The day NEM 3.0 went live, I started getting calls from contractors I'd supplied for years. Not questions about panels or inverters — just frustration. One installer told me he'd had three customers cancel contracts the same week after hearing about the rate cuts. "They think solar is dead," he said.


It's not dead. But it is different — and the difference matters. Under NEM 2.0, you could oversize your system, dump excess power onto the grid at retail rates, and let the math work itself out. NEM 3.0 ended that. Export credits dropped about 75%, from 30–40¢/kWh down to 5–8¢. The system that paid off in 5–6 years now takes 9–13 without a battery.


The word "without a battery" is doing a lot of work in that sentence. Because with the right battery setup, the math changes significantly. Instead of exporting cheap daytime power and buying expensive evening power back from the grid, you store what you produce and use it when it actually costs you something. That's the shift NEM 3.0 forces — and for homeowners who design around it, the payback timeline can drop back down to 7–9 years.


Here's what actually changed, what it means for your wallet, and how to make solar work in 2026 despite the new rules.




Table of Contents



 



What Is NEM 3.0 in California and Why Did Solar Rules Change?


NEM 3.0, officially called the Net Billing Tariff (NBT), went live on April 15, 2023 for any new solar interconnection with PG&E, SCE, or SDG&E. Under the old NEM 2.0, you got nearly full retail credit (30–40 cents/kWh) for every kWh your panels sent to the grid—basically a 1:1 bill offset that made solar a no-brainer.

### RECORD LIST:
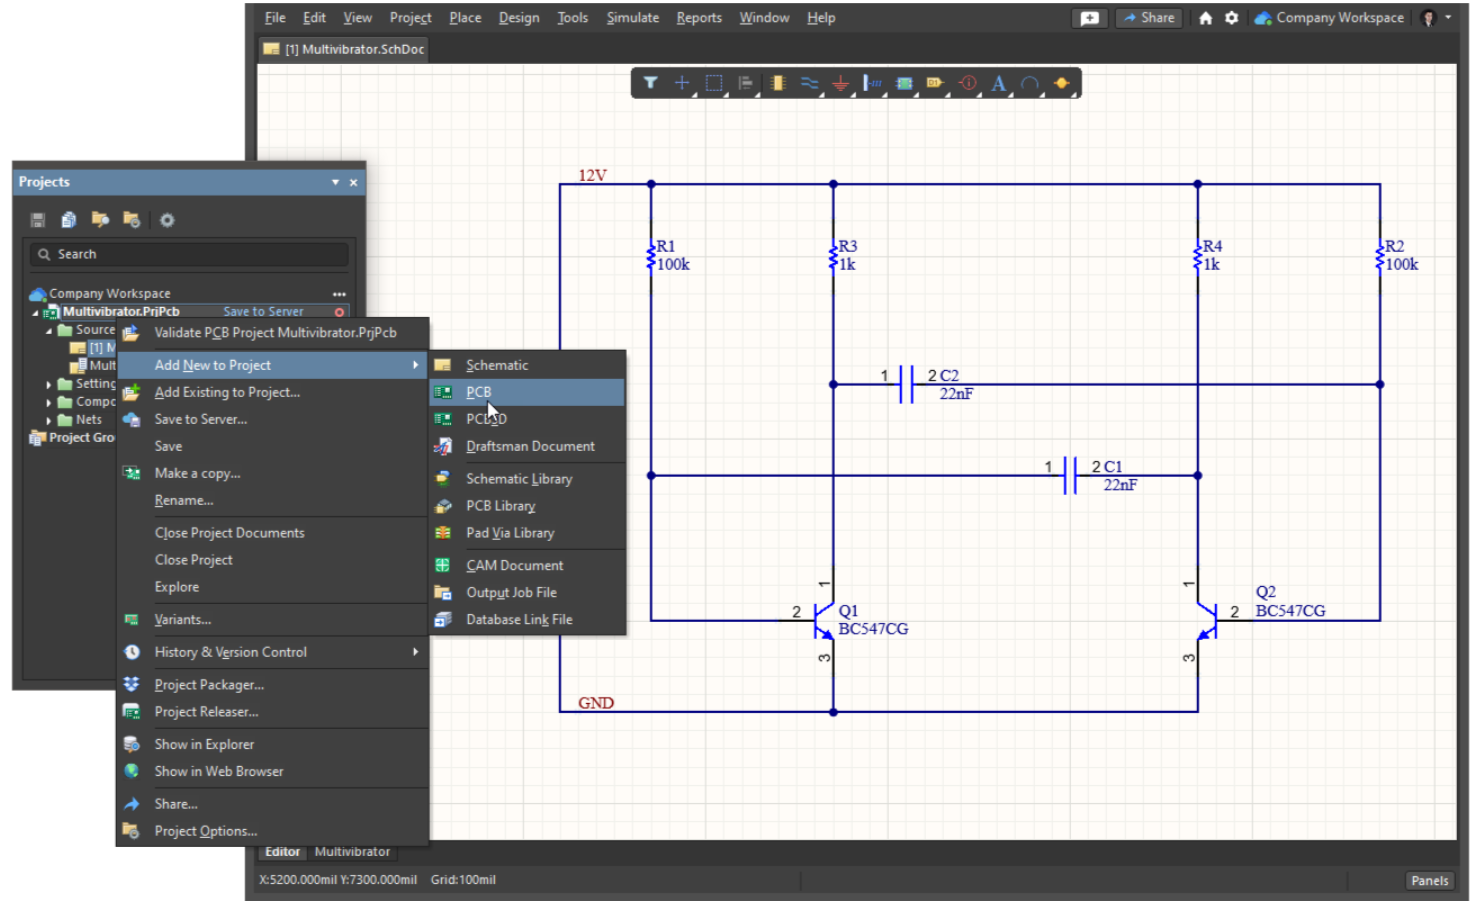Open the user account dropdown arrow
Image resolution: width=1483 pixels, height=904 pixels.
tap(1448, 17)
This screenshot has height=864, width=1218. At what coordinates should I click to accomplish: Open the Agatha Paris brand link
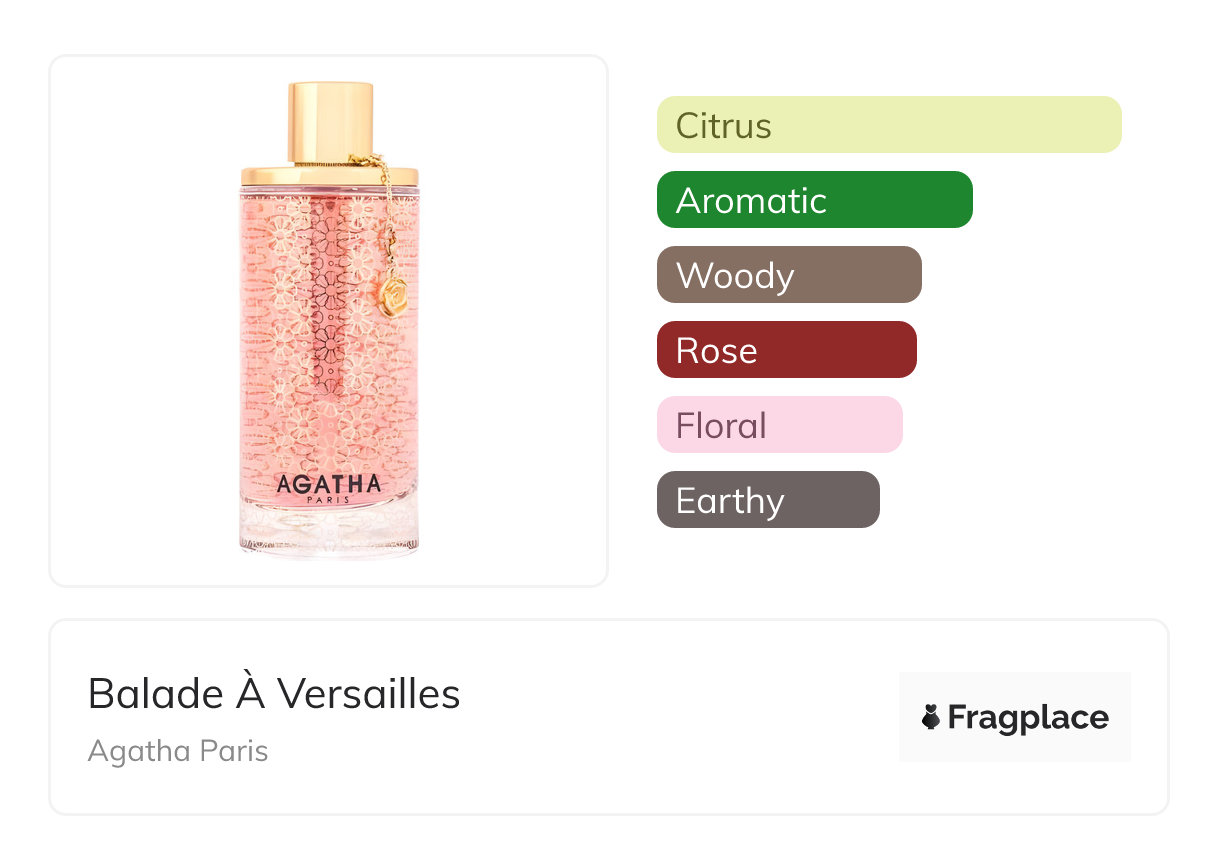point(178,751)
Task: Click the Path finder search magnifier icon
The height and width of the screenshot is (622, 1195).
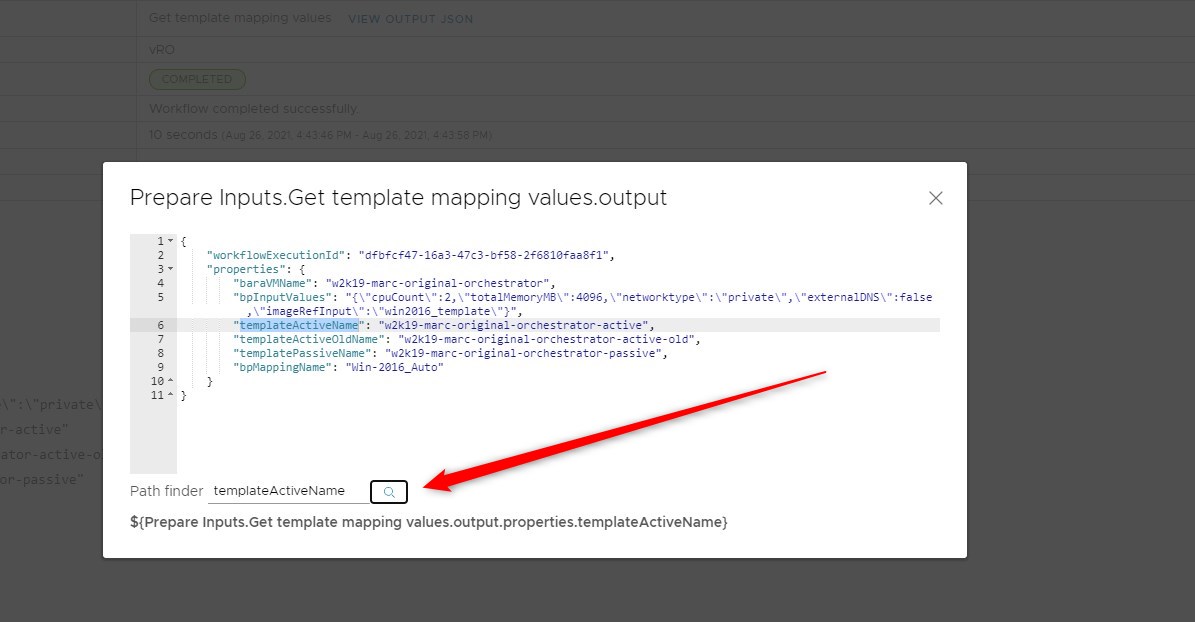Action: tap(389, 492)
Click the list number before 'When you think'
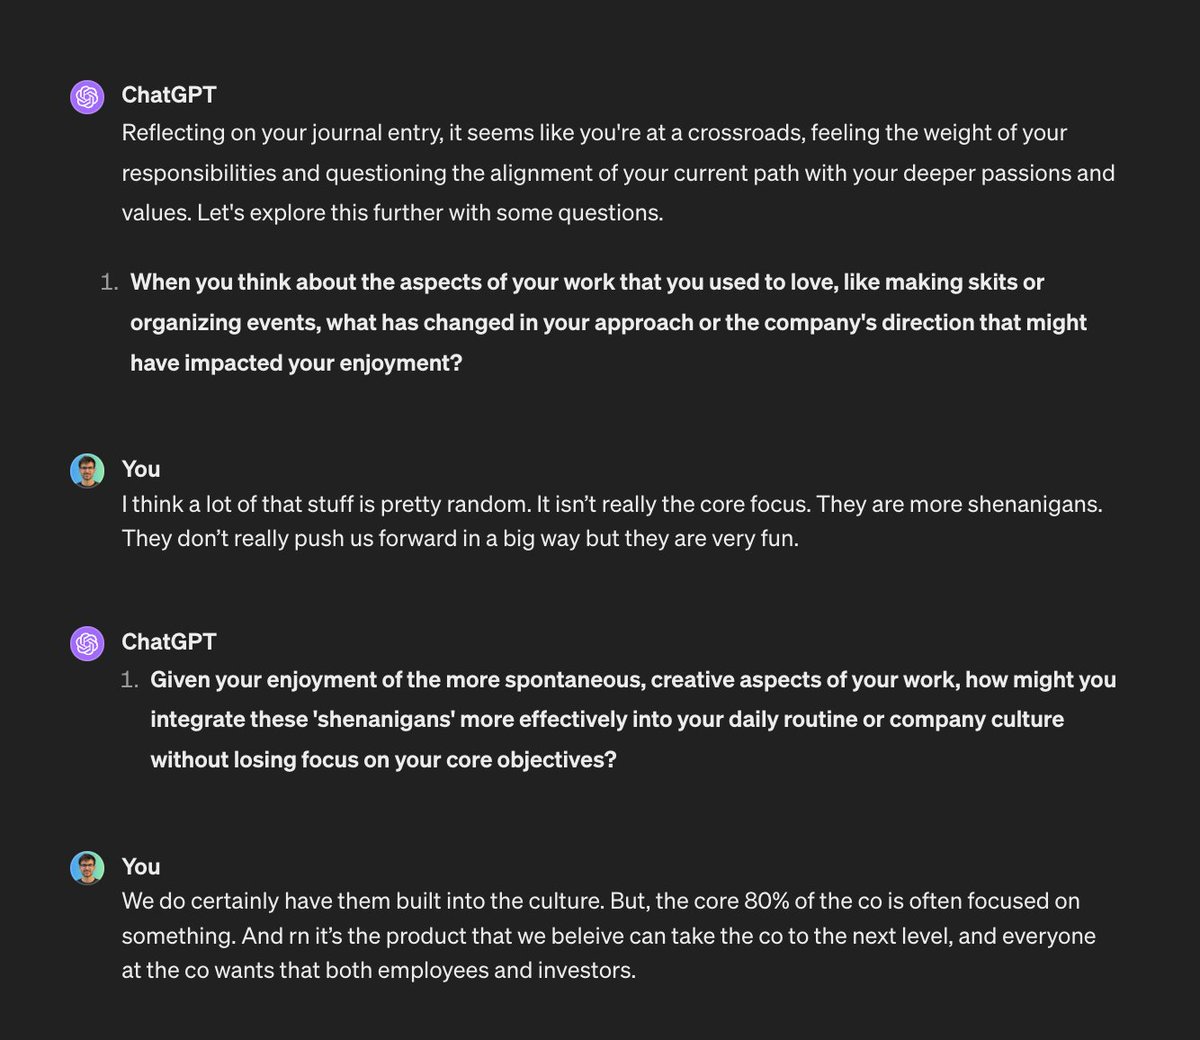This screenshot has width=1200, height=1040. click(109, 283)
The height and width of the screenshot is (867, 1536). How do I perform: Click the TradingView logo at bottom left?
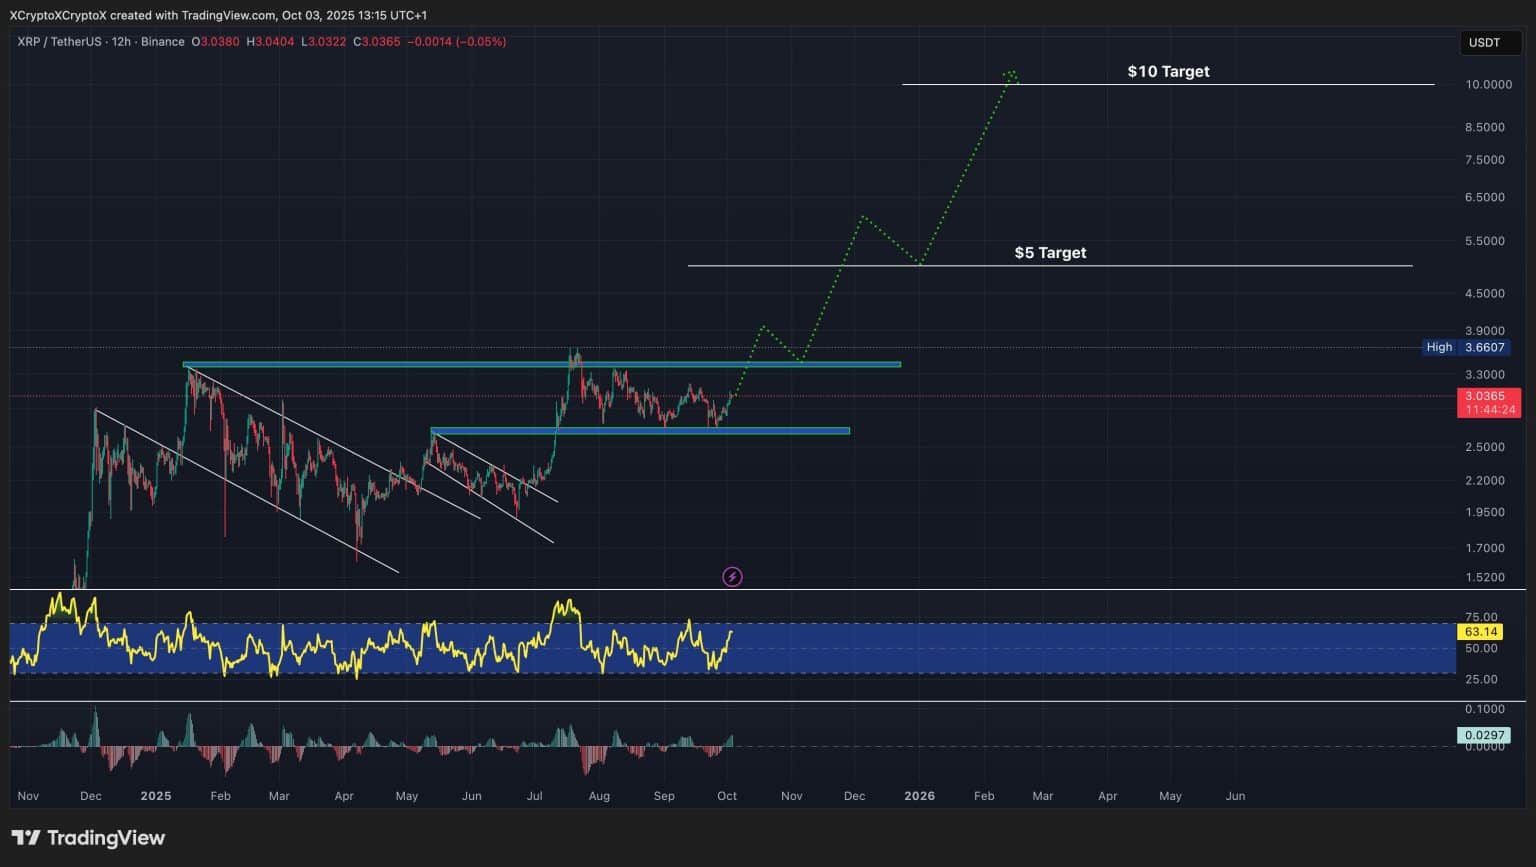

### EXERCISE REQUIREMENTS:
[a] Answer these questions from the NEM 3.0 article, one answer per line, marked (i), (ii), (iii):
(i) How many customers did the installer say had canceled contracts in the same week?
(ii) By about what percentage did export credits drop under NEM 3.0?
(iii) On what date did NEM 3.0 go live for new solar interconnections?
[b] Print the stretch of the NEM 3.0 article that starts at the words "It's not dead." and ends after "without a battery.".
[c] Carry on the NEM 3.0 article from its final sentence.

### ANSWERS GIVEN:
[a]
(i) Three
(ii) About 75%
(iii) April 15, 2023

[b]
It's not dead. But it is different — and the difference matters. Under NEM 2.0, you could oversize your system, dump excess power onto the grid at retail rates, and let the math work itself out. NEM 3.0 ended that. Export credits dropped about 75%, from 30–40¢/kWh down to 5–8¢. The system that paid off in 5–6 years now takes 9–13 without a battery.

[c]
NEM 3.0 switched to “avoided cost” pricing that changes every hour based on what the utility actually needs at that moment. Most daytime exports now pay only 5–8 cents/kWh. That’s a 75% pay cut for the power you’re producing when the sun is shining brightest and your panels are cranking out maximum output.


Why the change? By 2023 California had added so much rooftop solar that midday “solar duck curve” was flooding the grid with more power than utilities could sell or store. They were essentially paying high retail rates for electricity they didn’t always need, which drove up costs for everyone.


The California Public Utilities Commission designed NEM 3.0 to encourage self-consumption—using your own solar right away or storing it in batteries—instead of exporting it. The goal was grid stability, fewer rate hikes for non-solar customers, and more home batteries so the state could handle growing EV and air-conditioning demand without building expensive new power plants.


A California appellate court upheld NEM 3.0 as recently as March 2026, so these rules are here to stay for the foreseeable future. Bottom line: exporting excess power is no longer the money-maker it once was.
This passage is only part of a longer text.